One of my favorite musicians is the world-renowned cellist, YO-YO MA. For him, music is dialog. He speaks of his music being communion between himself, his instrument, the scores, and his audience. When you watch him and listen to him, you become engaged with him as he seeks to be engaged with you.
In Krista Tippett’s On Being interview with MA, he refers to Isaac Stern who said that music happens between the notes.
Tippett points out that “YO-YO MA also makes music with a vast range of living artists, from Bobby McFerrin to the Kalahari Bushmen. His ‘Silk Road Project,’ named after the ancient trading route that joined the Mediterranean and the Pacific, knits far-flung contemporary worlds together by way of musical encounter and understanding.”

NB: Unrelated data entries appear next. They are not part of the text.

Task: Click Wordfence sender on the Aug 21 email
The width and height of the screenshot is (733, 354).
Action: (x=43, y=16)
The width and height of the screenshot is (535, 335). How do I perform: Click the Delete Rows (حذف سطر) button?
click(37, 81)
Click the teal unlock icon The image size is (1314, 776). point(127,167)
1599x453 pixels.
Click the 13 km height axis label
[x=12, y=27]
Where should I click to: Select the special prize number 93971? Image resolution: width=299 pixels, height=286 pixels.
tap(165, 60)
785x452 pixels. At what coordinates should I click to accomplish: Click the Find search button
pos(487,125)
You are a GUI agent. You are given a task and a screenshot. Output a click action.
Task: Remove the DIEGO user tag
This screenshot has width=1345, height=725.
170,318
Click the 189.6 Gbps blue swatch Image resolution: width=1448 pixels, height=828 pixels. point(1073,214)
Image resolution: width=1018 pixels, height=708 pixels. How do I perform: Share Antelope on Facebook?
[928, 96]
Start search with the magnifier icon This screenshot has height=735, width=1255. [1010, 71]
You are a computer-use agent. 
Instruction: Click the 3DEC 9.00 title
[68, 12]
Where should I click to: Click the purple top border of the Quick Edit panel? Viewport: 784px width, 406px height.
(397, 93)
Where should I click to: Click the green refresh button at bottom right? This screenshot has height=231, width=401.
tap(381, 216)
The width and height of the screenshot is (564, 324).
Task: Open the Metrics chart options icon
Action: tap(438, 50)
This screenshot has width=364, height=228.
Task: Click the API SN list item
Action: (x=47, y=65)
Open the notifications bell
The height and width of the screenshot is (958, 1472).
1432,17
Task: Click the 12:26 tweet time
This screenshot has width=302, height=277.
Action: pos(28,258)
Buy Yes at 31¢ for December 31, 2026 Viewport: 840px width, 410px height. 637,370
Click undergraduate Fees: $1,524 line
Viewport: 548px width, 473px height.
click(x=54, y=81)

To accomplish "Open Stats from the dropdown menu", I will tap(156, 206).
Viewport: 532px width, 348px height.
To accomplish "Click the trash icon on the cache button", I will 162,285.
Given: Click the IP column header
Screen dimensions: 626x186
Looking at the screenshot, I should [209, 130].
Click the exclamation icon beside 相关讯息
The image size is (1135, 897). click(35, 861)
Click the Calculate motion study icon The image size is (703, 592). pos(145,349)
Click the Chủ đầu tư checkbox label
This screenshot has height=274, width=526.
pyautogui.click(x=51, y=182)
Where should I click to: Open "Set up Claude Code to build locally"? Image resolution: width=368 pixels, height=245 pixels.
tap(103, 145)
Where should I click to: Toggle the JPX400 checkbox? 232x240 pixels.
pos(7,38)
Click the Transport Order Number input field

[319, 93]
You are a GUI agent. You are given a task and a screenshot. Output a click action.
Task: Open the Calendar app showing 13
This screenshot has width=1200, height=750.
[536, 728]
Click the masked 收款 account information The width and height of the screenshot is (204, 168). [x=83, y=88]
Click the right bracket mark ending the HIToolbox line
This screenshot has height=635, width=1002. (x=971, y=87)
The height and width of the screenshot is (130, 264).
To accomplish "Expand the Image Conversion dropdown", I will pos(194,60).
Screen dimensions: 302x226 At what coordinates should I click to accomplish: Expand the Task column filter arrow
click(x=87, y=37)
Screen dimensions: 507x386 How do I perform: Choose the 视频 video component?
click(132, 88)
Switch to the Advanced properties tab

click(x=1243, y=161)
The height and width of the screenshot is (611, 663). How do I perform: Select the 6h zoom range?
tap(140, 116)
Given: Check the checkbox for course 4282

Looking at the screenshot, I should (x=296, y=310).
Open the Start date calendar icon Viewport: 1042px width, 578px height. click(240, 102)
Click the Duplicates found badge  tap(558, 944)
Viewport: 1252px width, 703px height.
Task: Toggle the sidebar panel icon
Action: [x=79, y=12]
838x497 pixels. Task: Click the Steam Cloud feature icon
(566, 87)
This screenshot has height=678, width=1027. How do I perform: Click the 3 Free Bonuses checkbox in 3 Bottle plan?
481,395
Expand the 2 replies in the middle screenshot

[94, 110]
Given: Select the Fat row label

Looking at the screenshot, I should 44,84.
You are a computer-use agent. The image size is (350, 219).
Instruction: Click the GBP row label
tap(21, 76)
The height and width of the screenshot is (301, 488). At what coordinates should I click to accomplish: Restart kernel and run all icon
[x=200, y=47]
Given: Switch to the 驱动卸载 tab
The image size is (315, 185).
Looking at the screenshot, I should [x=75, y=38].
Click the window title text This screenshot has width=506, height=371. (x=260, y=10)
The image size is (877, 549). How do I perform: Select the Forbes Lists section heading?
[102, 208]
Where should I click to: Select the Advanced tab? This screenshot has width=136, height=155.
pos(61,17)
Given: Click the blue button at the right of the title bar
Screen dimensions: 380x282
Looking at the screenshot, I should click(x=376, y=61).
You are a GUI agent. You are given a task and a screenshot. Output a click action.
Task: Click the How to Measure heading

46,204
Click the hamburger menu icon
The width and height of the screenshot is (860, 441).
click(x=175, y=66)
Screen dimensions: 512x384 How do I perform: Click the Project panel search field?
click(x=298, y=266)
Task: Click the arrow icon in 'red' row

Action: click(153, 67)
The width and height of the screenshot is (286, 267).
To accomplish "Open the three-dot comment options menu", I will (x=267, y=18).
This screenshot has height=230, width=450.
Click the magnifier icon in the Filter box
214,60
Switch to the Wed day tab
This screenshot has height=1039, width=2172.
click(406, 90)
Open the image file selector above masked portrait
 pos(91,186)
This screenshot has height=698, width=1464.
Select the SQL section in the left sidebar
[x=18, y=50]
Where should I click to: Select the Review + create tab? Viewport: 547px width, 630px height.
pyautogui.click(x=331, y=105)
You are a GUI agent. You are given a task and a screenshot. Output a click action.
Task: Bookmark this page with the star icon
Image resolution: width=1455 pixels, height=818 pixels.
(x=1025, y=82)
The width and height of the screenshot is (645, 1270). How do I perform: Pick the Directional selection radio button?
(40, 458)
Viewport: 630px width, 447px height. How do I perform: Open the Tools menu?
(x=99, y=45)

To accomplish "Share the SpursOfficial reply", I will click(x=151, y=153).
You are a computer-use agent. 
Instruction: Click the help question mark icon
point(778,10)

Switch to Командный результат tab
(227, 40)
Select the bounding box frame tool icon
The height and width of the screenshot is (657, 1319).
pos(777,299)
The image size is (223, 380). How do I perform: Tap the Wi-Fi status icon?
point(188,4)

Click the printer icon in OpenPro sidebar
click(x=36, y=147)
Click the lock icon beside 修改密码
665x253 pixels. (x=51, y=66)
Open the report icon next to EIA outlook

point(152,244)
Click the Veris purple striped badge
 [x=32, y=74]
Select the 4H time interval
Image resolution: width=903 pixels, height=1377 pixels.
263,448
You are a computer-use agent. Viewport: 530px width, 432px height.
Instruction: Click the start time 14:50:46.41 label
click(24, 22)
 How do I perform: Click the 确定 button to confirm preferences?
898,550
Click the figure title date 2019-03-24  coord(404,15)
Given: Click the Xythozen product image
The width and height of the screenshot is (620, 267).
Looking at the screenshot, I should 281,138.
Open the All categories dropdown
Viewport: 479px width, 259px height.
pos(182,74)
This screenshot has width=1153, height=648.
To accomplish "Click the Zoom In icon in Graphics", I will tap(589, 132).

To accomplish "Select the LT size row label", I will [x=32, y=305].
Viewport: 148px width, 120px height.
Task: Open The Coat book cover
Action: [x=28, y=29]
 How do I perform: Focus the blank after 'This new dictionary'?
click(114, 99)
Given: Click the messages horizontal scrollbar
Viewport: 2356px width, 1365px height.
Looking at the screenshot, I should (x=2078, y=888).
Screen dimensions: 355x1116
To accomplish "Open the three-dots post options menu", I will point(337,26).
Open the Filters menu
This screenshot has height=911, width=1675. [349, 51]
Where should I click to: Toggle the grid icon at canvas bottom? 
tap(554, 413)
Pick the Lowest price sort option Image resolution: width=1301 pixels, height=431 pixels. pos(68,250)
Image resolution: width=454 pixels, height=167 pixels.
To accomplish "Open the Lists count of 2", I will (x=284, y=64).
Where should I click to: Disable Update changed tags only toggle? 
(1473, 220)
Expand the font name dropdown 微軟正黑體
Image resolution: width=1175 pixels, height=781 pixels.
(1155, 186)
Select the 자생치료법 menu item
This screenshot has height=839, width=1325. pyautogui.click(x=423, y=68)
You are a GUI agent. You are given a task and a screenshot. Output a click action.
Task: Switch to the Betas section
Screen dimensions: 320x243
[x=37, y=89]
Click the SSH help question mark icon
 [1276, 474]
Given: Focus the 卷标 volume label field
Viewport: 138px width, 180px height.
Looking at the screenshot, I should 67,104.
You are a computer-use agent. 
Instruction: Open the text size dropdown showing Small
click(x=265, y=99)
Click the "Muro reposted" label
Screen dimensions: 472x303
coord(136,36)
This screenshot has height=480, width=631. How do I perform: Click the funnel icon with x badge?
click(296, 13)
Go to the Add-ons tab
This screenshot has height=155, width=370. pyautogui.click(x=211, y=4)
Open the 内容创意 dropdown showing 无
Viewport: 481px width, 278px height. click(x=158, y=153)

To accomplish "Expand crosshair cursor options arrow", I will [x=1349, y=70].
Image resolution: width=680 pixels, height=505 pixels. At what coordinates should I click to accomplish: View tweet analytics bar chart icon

MA remembered what happened after 9/11 when orchestras and musicians had to decide whether to do their scheduled performances. They chose to perform as a way of being together. “Because,” added MA, “if you want to make something that’s memorable for somebody else, as well as for yourself — the purpose of playing, of doing live music, is that it’s like a communal witnessing of something.”
Tippett referred to a producer at NPR who observed that when MA performed, she sensed that he radiated joy. MA agreed that he chooses joy. It is like being a priest. “You’re looking for an elevated sense of being in existence — at least, that the music should somehow make us better.”
I can’t read a note of music, but when I listen to MA and feel the passion of his performing, we exchange meaning and our mutual empathies enable non-musical me to engage in dialog with super-musical MA.
In his Marsalis on Music series, Wynton Marsalis and YO-YO MA engage young students at the Tanglewood Music Center with the challenge of practicing. The last of 12 “rules” is “Connection” and the demonstration of Marsalis and MA performing an improvisational rendering of Duke Ellington’s Mood Indigo. I have listened to many renderings of this jazz classic, but this one is a milestone because I could see and hear in the DVD of this performance the “connections” – the non-verbal exchanges between Marsalis and MA as they performed with deep empathy and dialog. They listened to each other, looked at each other, and interpreted each other to bring a fresh meaning of the music to the notes they played.
“Great” musicians engage us in dialog with their music. No matter what our musical experience or competence might be, they bring out something in us that stretches us, inspires us, and moves us to be more than we were. And this from someone who can’t read a note of music.